Dataset entries:
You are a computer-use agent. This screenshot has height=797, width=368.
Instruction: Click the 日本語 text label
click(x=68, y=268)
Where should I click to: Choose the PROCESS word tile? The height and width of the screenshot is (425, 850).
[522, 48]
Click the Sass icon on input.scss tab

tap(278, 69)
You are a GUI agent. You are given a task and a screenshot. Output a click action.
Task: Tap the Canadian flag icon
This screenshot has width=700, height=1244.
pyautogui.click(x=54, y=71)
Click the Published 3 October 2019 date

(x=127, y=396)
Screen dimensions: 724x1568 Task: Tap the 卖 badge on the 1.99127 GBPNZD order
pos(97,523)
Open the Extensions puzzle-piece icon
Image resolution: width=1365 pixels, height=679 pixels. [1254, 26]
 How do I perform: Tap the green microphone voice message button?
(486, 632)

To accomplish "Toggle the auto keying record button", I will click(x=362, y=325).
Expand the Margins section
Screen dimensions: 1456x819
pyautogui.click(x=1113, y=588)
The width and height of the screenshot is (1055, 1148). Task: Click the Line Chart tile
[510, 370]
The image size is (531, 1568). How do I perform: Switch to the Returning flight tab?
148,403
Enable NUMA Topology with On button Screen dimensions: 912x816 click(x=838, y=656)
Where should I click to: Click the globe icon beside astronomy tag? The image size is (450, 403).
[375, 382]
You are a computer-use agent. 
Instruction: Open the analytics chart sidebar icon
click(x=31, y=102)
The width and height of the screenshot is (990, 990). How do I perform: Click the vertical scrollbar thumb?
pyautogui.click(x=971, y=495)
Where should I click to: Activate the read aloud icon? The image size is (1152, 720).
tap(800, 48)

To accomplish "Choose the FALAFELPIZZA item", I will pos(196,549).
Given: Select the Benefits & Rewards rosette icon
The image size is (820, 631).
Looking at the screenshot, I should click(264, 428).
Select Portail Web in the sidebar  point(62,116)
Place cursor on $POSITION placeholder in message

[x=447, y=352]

[Work required]
How many lines above contain the word "computer"? Reply with only the number.

[Written solution]
2